ALBUQUERQUE, N.M. — New Mexico’s attorney general issued a letter Friday to the Albuquerque Police Department, calling the death of a 15-year-old boy during a SWAT standoff “avoidable.”

Attorney General Hector Balderas’ office assessed how law enforcement actions may have led to Brett Rosenau’s death during a standoff in early July.

Police sought Qiaunt Kelley, who was wanted by police for a probation violation but then allegedly ran inside of a home when police approached him. Rosenau also ran inside and after several hours of Kelley barricading himself inside, an officer threw a canister inside. It’s believed that this set the home on fire.

Kelley escaped and was arrested. However, Rosenau was later found under a bed, dead of smoke inhalation and burns.

The letter stated the AG’s office reviewed the facts and circumstances of the event and consulted with law enforcement and use-of-force experts to form their conclusion.

The office alleged it was “unclear from the incident reports” why APD officers didn’t apprehend Kelley when he was in the backyard where officers and BCSO deputies were. The letter states “an intervention was possible at that time” to where they could’ve used non-lethal force to apprehend Kelley before he ran back inside and barricaded himself. The office believes this could’ve prevented the use of the canister and the subsequent deadly fire.

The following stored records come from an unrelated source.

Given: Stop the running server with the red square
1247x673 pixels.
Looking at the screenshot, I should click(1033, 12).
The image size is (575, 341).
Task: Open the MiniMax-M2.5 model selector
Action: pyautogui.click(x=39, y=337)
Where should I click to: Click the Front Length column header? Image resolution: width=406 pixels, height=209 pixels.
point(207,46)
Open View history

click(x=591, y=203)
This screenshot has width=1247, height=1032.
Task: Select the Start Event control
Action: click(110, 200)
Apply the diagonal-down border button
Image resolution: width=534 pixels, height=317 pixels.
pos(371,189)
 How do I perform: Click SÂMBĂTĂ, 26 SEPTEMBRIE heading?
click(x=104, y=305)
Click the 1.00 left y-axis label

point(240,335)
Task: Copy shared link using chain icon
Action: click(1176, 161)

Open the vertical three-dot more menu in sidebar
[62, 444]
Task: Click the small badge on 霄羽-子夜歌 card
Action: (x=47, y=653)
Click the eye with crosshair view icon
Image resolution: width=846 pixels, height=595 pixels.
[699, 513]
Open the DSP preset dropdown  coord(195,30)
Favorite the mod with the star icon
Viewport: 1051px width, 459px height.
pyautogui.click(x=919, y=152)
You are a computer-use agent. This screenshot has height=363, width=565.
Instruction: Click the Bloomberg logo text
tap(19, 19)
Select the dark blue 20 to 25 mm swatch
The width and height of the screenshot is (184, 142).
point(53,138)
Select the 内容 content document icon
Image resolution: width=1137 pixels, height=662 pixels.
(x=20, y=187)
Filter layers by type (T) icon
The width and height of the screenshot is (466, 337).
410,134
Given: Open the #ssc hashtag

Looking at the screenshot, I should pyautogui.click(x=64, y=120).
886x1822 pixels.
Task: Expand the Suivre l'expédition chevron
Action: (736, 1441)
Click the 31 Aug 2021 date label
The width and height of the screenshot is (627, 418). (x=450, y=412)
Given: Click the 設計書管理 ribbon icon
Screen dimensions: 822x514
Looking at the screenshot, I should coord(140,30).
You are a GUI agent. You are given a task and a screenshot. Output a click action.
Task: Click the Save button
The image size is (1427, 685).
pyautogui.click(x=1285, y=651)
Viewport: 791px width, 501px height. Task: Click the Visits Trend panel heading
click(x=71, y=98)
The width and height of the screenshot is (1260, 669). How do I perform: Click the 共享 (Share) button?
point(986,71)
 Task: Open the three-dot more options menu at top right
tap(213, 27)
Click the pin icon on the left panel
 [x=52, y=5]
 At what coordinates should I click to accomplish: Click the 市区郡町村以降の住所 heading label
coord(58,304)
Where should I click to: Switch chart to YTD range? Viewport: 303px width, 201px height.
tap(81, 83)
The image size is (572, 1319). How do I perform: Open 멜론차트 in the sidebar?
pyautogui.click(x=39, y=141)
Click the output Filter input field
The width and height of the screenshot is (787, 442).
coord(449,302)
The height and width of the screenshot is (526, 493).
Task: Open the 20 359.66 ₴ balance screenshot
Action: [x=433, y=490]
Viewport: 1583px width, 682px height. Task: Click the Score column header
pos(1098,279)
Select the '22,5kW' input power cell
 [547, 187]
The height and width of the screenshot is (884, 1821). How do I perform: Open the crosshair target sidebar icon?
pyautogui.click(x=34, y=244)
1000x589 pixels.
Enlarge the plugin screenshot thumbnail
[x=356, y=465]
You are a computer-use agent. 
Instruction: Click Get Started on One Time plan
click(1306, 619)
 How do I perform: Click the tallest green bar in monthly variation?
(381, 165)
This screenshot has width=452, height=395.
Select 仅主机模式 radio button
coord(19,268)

The office noted the canister, they say APD used, was compliant with DOJ standards. However, they said prior action would’ve negated the need to use the device in the first place.

The attorney general’s office concluded the letter by encouraging Chief Medina to work with his department, the Department of Justice and “both state and local stakeholders” to make sure APD has all of the procedures, training and resources needed to protect the community and abide by the DOJ agreement.

In a statement, New Mexico Attorney General Hector Balderas said:

“The unfortunate death of 15-year-old Brett Rosenau was avoidable, and it appears that less-lethal tactics to detain the suspect earlier would have mitigated fatal risks. I am requesting APD Chief Harold Medina and Bernalillo County Sheriff-elect John Allen work together to evaluate safe and effective non-lethal force options during felony apprehensions in order to enhance safety in our community.”

Medina said in July the munitions used had “been used by the Albuquerque Police Department for decades.” However, in August, APD said the canister was thrown into the home by a Bernalillo County deputy.

APD released a video showing a robot trying to remove the canister once smoke was seen coming from the home. In the video, however, the robot dropped the canister and the house erupted into flames and the fire that killed Rosenau.

Police also accused Rosenau of shooting a man in the neck less than a week before the fire and said he would’ve been charged by police had he survived.

In October, an official autopsy report found the official cause of Rosenau’s death was smoke inhalation and burn injuries.